» **Work to be completed**:
Transcribe all of the data, leaving nothing out and changing nothing.
-- Records for the exercise follows --
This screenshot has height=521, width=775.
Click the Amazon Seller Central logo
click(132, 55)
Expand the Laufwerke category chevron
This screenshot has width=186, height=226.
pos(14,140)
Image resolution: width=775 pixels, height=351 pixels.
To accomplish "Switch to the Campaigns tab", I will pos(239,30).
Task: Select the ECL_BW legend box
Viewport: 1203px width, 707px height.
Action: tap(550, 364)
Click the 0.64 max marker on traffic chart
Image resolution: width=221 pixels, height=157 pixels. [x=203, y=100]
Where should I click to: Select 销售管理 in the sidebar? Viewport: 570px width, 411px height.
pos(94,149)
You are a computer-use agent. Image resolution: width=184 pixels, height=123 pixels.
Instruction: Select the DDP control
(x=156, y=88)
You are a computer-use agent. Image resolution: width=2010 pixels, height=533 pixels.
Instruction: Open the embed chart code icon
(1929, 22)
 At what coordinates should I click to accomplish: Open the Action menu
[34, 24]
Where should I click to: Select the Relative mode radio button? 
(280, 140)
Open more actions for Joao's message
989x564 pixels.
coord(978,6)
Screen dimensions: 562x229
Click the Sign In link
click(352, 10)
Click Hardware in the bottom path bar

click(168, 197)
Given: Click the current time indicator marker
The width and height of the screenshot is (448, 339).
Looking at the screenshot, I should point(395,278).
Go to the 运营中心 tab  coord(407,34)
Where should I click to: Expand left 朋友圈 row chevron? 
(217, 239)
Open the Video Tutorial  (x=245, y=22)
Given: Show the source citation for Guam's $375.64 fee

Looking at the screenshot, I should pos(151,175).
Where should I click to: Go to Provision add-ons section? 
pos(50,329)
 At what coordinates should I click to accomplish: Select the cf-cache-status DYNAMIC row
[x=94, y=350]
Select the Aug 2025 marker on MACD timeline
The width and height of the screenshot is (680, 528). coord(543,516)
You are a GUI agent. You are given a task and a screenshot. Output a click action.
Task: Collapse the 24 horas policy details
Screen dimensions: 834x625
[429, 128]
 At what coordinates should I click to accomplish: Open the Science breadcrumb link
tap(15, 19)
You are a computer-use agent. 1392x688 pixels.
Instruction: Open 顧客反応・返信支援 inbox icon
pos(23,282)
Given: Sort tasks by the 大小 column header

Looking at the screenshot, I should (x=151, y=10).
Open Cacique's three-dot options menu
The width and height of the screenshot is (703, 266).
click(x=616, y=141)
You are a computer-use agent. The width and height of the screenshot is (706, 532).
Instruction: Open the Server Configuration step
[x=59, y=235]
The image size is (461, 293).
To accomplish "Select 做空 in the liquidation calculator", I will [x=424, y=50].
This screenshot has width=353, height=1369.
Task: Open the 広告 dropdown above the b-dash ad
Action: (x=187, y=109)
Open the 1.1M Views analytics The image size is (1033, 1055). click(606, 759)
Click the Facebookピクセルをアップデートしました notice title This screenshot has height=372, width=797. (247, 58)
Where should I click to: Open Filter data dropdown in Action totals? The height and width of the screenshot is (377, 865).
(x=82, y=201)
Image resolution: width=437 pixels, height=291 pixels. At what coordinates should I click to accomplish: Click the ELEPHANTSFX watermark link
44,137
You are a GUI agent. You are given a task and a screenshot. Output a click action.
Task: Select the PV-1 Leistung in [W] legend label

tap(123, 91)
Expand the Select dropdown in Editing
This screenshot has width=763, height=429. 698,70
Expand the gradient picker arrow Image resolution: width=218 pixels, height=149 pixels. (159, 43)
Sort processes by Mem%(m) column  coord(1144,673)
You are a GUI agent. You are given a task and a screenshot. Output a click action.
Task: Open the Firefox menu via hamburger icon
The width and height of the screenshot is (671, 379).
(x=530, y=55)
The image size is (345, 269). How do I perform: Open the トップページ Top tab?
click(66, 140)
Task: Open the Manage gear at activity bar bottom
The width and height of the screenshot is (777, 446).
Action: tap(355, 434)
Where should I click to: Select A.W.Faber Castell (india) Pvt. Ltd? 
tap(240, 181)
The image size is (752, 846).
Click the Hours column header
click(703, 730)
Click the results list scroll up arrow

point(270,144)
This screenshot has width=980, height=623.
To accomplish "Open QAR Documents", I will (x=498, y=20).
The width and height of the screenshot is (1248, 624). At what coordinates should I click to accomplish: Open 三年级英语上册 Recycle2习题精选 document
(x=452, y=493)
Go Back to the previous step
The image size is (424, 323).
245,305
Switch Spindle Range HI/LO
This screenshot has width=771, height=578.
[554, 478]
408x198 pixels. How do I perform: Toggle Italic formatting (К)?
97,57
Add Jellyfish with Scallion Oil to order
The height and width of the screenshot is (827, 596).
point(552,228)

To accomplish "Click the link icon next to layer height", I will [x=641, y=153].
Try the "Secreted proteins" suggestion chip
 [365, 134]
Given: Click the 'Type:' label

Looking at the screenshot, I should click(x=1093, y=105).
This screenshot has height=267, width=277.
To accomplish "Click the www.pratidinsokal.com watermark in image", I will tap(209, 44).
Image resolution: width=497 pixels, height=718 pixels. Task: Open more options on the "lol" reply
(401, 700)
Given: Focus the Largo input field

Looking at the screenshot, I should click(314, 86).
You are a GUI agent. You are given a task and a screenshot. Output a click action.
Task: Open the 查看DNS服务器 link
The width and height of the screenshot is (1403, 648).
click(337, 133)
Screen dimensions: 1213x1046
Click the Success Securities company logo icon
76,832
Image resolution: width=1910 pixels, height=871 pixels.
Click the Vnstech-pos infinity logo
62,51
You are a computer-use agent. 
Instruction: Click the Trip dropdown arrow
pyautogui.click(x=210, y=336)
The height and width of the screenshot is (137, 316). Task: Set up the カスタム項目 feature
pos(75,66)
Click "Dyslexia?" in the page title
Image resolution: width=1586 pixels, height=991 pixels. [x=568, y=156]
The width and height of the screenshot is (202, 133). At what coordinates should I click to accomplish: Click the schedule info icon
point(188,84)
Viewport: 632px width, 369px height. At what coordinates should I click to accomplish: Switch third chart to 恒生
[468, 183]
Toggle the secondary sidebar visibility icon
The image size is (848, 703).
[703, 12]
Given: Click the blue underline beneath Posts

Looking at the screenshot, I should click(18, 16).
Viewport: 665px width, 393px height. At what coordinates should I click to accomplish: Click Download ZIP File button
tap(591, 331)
-- Records for the exercise concluded --
» **Answer**:
This screenshot has height=521, width=775.
Click the Amazon Seller Central logo
click(132, 55)
Expand the Laufwerke category chevron
This screenshot has width=186, height=226.
pos(14,140)
Image resolution: width=775 pixels, height=351 pixels.
To accomplish "Switch to the Campaigns tab", I will pos(239,30).
Task: Select the ECL_BW legend box
Viewport: 1203px width, 707px height.
Action: tap(550, 364)
Click the 0.64 max marker on traffic chart
Image resolution: width=221 pixels, height=157 pixels. [x=203, y=100]
Where should I click to: Select 销售管理 in the sidebar? Viewport: 570px width, 411px height.
pos(94,149)
You are a computer-use agent. Image resolution: width=184 pixels, height=123 pixels.
Instruction: Select the DDP control
(x=156, y=88)
You are a computer-use agent. Image resolution: width=2010 pixels, height=533 pixels.
Instruction: Open the embed chart code icon
(1929, 22)
 At what coordinates should I click to accomplish: Open the Action menu
[34, 24]
Where should I click to: Select the Relative mode radio button? 
(280, 140)
Open more actions for Joao's message
989x564 pixels.
coord(978,6)
Screen dimensions: 562x229
Click the Sign In link
click(352, 10)
Click Hardware in the bottom path bar

click(168, 197)
Given: Click the current time indicator marker
The width and height of the screenshot is (448, 339).
Looking at the screenshot, I should point(395,278).
Go to the 运营中心 tab  coord(407,34)
Where should I click to: Expand left 朋友圈 row chevron? 
(217, 239)
Open the Video Tutorial  (x=245, y=22)
Given: Show the source citation for Guam's $375.64 fee

Looking at the screenshot, I should pos(151,175).
Where should I click to: Go to Provision add-ons section? 
pos(50,329)
 At what coordinates should I click to accomplish: Select the cf-cache-status DYNAMIC row
[x=94, y=350]
Select the Aug 2025 marker on MACD timeline
The width and height of the screenshot is (680, 528). coord(543,516)
You are a GUI agent. You are given a task and a screenshot. Output a click action.
Task: Collapse the 24 horas policy details
Screen dimensions: 834x625
[429, 128]
 At what coordinates should I click to accomplish: Open the Science breadcrumb link
tap(15, 19)
You are a computer-use agent. 1392x688 pixels.
Instruction: Open 顧客反応・返信支援 inbox icon
pos(23,282)
Given: Sort tasks by the 大小 column header

Looking at the screenshot, I should (x=151, y=10).
Open Cacique's three-dot options menu
The width and height of the screenshot is (703, 266).
click(x=616, y=141)
You are a computer-use agent. The width and height of the screenshot is (706, 532).
Instruction: Open the Server Configuration step
[x=59, y=235]
The image size is (461, 293).
To accomplish "Select 做空 in the liquidation calculator", I will [x=424, y=50].
This screenshot has width=353, height=1369.
Task: Open the 広告 dropdown above the b-dash ad
Action: (x=187, y=109)
Open the 1.1M Views analytics The image size is (1033, 1055). click(606, 759)
Click the Facebookピクセルをアップデートしました notice title This screenshot has height=372, width=797. (247, 58)
Where should I click to: Open Filter data dropdown in Action totals? The height and width of the screenshot is (377, 865).
(x=82, y=201)
Image resolution: width=437 pixels, height=291 pixels. At what coordinates should I click to accomplish: Click the ELEPHANTSFX watermark link
44,137
You are a GUI agent. You are given a task and a screenshot. Output a click action.
Task: Select the PV-1 Leistung in [W] legend label

tap(123, 91)
Expand the Select dropdown in Editing
This screenshot has width=763, height=429. 698,70
Expand the gradient picker arrow Image resolution: width=218 pixels, height=149 pixels. (159, 43)
Sort processes by Mem%(m) column  coord(1144,673)
You are a GUI agent. You are given a task and a screenshot. Output a click action.
Task: Open the Firefox menu via hamburger icon
The width and height of the screenshot is (671, 379).
(x=530, y=55)
The image size is (345, 269). How do I perform: Open the トップページ Top tab?
click(66, 140)
Task: Open the Manage gear at activity bar bottom
The width and height of the screenshot is (777, 446).
Action: tap(355, 434)
Where should I click to: Select A.W.Faber Castell (india) Pvt. Ltd? 
tap(240, 181)
The image size is (752, 846).
Click the Hours column header
click(703, 730)
Click the results list scroll up arrow

point(270,144)
This screenshot has width=980, height=623.
To accomplish "Open QAR Documents", I will (x=498, y=20).
The width and height of the screenshot is (1248, 624). At what coordinates should I click to accomplish: Open 三年级英语上册 Recycle2习题精选 document
(x=452, y=493)
Go Back to the previous step
The image size is (424, 323).
245,305
Switch Spindle Range HI/LO
This screenshot has width=771, height=578.
[554, 478]
408x198 pixels. How do I perform: Toggle Italic formatting (К)?
97,57
Add Jellyfish with Scallion Oil to order
The height and width of the screenshot is (827, 596).
point(552,228)

To accomplish "Click the link icon next to layer height", I will [x=641, y=153].
Try the "Secreted proteins" suggestion chip
 [365, 134]
Given: Click the 'Type:' label

Looking at the screenshot, I should click(x=1093, y=105).
This screenshot has height=267, width=277.
To accomplish "Click the www.pratidinsokal.com watermark in image", I will tap(209, 44).
Image resolution: width=497 pixels, height=718 pixels. Task: Open more options on the "lol" reply
(401, 700)
Given: Focus the Largo input field

Looking at the screenshot, I should click(314, 86).
You are a GUI agent. You are given a task and a screenshot. Output a click action.
Task: Open the 查看DNS服务器 link
The width and height of the screenshot is (1403, 648).
click(337, 133)
Screen dimensions: 1213x1046
Click the Success Securities company logo icon
76,832
Image resolution: width=1910 pixels, height=871 pixels.
Click the Vnstech-pos infinity logo
62,51
You are a computer-use agent. 
Instruction: Click the Trip dropdown arrow
pyautogui.click(x=210, y=336)
The height and width of the screenshot is (137, 316). Task: Set up the カスタム項目 feature
pos(75,66)
Click "Dyslexia?" in the page title
Image resolution: width=1586 pixels, height=991 pixels. [x=568, y=156]
The width and height of the screenshot is (202, 133). At what coordinates should I click to accomplish: Click the schedule info icon
point(188,84)
Viewport: 632px width, 369px height. At what coordinates should I click to accomplish: Switch third chart to 恒生
[468, 183]
Toggle the secondary sidebar visibility icon
The image size is (848, 703).
[703, 12]
Given: Click the blue underline beneath Posts

Looking at the screenshot, I should click(18, 16).
Viewport: 665px width, 393px height. At what coordinates should I click to accomplish: Click Download ZIP File button
tap(591, 331)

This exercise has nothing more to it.